INSTRUCTIONS FOR THE TASK: Copy the data below word for word, starting at the line containing "The width and height of the screenshot is (2576, 1360)." and ending at the line containing "point(388,296)".

--- Start MATERIAL ---

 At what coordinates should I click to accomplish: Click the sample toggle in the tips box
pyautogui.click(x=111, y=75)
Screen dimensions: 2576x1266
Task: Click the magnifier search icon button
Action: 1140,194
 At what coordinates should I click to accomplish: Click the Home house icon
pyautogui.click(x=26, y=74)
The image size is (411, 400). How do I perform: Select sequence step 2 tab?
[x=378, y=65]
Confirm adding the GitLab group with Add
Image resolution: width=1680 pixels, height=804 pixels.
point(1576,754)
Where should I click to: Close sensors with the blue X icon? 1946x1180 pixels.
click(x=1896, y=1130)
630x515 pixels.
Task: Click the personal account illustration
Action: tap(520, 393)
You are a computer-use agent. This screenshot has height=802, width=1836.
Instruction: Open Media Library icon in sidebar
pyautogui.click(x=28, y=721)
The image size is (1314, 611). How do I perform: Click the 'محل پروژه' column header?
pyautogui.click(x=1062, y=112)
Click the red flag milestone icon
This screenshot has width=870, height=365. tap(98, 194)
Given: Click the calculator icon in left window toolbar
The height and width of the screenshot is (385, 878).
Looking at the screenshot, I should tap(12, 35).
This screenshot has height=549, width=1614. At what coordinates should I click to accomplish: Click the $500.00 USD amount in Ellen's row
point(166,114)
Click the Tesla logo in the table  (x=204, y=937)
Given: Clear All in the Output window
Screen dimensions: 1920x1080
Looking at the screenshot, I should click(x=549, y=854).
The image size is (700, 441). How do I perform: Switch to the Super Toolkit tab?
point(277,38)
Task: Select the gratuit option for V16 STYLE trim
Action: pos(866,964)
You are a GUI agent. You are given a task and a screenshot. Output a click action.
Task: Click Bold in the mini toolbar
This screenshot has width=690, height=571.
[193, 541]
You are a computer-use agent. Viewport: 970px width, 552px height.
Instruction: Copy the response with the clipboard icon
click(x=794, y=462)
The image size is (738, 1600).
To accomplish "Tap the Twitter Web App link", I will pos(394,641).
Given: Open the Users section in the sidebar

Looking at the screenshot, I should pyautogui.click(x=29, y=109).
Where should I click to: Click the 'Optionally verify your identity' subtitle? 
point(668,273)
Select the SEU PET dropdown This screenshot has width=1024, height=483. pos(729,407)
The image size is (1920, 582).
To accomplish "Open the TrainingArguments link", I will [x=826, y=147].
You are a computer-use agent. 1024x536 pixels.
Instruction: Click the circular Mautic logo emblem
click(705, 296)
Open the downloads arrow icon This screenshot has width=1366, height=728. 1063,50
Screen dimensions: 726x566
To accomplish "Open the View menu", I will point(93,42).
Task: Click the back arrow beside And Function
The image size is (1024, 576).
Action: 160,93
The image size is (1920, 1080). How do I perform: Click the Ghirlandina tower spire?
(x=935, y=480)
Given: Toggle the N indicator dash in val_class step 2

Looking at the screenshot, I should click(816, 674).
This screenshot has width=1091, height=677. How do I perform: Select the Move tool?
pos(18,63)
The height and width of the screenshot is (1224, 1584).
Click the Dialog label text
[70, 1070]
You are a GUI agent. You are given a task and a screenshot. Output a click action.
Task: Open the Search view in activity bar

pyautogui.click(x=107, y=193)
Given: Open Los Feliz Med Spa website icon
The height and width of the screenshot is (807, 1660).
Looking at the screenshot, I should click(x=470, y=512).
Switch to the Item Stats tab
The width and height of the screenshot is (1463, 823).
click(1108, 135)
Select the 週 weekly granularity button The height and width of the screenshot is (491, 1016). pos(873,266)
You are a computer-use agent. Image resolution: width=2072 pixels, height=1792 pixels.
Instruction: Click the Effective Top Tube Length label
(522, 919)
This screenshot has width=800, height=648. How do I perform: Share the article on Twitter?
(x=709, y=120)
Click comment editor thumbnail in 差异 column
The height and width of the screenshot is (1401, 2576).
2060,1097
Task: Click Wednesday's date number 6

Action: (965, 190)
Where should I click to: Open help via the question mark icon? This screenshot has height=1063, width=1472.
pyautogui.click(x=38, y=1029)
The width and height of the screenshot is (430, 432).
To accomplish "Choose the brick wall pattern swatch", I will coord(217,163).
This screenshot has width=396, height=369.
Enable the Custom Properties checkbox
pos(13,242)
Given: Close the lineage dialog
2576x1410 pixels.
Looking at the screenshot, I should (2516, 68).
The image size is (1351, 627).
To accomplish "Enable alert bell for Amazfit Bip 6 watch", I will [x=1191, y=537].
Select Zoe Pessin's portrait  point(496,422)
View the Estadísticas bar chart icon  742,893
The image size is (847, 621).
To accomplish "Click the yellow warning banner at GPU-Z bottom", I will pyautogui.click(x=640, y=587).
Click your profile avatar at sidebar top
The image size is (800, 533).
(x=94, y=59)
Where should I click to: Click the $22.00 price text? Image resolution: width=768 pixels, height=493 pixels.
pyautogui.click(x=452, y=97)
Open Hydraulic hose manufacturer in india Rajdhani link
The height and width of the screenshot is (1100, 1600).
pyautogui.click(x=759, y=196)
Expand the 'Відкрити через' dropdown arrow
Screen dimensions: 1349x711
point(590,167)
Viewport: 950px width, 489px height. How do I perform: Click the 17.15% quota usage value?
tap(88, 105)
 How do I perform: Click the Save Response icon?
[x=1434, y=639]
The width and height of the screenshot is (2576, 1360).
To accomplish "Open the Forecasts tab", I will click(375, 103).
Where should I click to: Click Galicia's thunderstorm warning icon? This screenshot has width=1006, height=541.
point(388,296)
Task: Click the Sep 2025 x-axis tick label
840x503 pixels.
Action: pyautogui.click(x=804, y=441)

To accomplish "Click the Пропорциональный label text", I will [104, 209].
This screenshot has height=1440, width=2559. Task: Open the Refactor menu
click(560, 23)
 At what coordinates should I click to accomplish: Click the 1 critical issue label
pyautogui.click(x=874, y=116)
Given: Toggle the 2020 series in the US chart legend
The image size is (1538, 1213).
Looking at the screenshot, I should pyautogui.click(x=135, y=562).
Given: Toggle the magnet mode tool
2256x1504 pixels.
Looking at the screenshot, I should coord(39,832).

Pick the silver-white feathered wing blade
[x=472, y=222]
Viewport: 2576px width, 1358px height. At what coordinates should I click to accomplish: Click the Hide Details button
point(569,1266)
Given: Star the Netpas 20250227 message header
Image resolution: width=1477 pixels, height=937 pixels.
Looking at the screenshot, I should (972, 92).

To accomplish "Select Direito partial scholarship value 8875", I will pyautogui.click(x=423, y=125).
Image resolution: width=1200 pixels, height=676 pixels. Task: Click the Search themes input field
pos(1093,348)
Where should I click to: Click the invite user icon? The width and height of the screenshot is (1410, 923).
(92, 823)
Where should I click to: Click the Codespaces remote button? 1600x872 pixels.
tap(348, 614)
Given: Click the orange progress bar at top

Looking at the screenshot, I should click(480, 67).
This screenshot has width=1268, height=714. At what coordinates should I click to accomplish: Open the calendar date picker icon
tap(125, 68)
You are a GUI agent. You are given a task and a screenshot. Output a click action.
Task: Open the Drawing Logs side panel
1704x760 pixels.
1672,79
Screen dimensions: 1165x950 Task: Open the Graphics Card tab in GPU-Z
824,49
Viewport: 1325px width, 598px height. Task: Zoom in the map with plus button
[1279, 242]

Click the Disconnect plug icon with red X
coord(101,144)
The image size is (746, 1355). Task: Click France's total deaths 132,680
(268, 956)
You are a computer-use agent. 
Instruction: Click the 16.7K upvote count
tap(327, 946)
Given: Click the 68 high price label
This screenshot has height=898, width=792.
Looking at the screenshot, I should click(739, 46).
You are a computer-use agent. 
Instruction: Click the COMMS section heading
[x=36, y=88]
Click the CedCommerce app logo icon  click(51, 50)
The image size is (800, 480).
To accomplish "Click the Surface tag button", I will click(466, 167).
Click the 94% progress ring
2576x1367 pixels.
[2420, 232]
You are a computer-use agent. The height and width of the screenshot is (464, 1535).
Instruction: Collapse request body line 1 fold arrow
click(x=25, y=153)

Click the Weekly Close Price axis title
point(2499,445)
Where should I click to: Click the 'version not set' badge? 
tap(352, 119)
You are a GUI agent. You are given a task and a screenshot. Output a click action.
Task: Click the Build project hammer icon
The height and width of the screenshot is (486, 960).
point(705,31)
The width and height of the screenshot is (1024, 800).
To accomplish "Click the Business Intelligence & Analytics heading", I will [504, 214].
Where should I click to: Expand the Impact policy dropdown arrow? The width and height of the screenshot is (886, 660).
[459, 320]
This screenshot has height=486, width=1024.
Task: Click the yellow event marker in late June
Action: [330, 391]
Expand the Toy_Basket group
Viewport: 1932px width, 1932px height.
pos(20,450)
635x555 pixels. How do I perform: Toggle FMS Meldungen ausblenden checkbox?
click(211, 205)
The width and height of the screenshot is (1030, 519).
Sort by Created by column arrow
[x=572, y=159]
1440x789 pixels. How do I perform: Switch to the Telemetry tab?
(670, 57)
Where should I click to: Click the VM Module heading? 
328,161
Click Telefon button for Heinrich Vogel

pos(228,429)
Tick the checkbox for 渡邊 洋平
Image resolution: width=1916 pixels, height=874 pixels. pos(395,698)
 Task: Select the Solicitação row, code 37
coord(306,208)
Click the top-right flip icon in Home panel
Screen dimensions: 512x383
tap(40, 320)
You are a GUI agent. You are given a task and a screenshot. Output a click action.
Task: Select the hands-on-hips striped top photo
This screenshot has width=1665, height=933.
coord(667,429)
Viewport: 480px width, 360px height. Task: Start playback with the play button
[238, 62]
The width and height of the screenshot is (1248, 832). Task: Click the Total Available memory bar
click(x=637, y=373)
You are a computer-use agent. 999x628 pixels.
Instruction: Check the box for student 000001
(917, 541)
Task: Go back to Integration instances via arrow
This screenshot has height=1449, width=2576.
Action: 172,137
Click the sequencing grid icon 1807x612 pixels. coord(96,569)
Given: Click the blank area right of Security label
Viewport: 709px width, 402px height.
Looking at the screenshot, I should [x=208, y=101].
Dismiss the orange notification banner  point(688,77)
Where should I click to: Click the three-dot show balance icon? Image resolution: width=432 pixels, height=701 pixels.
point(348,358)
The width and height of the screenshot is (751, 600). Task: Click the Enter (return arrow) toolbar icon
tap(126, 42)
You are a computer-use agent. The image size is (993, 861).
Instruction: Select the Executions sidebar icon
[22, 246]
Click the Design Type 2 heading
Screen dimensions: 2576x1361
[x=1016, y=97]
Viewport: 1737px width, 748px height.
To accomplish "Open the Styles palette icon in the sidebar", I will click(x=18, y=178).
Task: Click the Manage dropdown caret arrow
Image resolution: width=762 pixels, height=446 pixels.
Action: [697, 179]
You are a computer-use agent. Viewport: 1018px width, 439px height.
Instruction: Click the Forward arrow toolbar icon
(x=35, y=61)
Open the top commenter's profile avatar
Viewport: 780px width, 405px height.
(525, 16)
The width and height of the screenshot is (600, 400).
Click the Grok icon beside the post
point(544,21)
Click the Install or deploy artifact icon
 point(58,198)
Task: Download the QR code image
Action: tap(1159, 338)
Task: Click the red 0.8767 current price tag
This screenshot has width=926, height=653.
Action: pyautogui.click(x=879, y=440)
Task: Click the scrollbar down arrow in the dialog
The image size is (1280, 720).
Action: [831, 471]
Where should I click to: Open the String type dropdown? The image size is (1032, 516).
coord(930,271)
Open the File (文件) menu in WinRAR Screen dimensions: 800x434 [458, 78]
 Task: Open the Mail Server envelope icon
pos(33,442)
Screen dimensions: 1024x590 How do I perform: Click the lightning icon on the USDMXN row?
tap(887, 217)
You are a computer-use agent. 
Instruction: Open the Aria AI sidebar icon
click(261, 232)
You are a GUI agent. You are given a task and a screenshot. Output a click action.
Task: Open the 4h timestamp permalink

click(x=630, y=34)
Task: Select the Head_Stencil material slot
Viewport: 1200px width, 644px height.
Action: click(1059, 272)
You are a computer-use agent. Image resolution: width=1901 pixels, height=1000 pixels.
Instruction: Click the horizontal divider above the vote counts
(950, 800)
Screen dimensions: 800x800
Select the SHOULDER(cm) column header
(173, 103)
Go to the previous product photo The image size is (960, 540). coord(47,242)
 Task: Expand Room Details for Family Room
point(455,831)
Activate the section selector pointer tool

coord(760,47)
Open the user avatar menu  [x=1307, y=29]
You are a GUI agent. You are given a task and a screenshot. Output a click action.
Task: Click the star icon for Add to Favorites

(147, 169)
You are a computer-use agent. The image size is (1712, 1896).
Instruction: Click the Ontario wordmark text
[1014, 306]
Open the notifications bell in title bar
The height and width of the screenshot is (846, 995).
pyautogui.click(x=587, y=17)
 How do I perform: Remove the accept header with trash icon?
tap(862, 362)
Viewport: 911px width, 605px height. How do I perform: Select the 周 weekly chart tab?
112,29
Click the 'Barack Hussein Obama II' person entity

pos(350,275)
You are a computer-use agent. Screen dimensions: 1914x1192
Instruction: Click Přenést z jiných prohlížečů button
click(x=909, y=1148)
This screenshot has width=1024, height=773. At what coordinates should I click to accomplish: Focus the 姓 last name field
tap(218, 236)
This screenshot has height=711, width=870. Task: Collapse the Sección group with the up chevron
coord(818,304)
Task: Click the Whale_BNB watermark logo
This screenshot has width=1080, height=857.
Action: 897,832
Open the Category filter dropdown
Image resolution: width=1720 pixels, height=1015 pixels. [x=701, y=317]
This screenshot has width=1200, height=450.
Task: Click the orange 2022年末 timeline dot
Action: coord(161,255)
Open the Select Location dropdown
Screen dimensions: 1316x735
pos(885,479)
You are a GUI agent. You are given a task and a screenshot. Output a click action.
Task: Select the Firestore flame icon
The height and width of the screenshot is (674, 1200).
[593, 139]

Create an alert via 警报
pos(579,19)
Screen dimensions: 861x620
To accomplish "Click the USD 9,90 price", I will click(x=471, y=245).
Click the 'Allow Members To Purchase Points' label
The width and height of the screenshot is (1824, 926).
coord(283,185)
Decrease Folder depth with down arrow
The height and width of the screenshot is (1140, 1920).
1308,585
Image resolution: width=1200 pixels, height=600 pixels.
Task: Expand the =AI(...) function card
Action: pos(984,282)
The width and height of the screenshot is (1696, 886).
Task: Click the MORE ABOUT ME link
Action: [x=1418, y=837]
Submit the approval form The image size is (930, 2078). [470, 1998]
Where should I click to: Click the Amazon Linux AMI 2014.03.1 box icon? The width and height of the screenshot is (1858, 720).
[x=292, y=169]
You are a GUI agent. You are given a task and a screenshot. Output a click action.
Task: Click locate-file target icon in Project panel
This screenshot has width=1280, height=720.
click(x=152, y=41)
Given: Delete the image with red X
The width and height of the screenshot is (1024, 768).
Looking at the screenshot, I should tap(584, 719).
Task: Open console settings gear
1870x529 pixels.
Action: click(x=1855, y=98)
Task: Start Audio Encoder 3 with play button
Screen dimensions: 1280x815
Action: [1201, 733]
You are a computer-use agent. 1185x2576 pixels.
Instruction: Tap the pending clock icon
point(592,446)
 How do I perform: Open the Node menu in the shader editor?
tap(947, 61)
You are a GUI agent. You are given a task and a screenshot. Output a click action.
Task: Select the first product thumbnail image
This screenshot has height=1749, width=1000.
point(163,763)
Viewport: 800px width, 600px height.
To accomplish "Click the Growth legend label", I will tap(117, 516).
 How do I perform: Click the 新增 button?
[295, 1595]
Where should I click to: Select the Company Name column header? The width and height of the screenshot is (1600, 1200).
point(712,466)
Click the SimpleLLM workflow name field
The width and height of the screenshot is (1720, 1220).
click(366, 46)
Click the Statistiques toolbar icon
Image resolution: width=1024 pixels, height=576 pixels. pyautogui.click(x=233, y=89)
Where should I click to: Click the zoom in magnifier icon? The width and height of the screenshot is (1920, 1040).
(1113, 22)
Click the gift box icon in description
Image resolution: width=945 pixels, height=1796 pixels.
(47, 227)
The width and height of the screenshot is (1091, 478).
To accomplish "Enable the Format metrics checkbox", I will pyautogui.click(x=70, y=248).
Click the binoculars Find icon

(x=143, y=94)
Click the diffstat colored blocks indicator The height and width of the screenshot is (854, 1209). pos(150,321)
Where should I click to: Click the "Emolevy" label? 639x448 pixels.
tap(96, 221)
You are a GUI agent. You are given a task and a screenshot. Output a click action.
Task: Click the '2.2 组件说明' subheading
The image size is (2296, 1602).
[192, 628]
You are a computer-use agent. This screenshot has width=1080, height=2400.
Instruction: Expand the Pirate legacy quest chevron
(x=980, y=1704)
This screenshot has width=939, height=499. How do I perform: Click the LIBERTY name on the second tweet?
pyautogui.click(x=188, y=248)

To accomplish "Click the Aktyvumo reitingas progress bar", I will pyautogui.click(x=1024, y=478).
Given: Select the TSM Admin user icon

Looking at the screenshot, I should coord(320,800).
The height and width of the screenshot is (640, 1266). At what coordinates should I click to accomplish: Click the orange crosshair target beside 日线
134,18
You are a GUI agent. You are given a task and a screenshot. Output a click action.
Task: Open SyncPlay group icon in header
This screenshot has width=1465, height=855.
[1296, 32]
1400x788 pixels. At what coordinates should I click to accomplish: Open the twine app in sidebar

--- End MATERIAL ---

COMPLETED TASK:
The width and height of the screenshot is (2576, 1360).
To accomplish "Open the Forecasts tab", I will click(375, 103).
Where should I click to: Click Galicia's thunderstorm warning icon? This screenshot has width=1006, height=541.
point(388,296)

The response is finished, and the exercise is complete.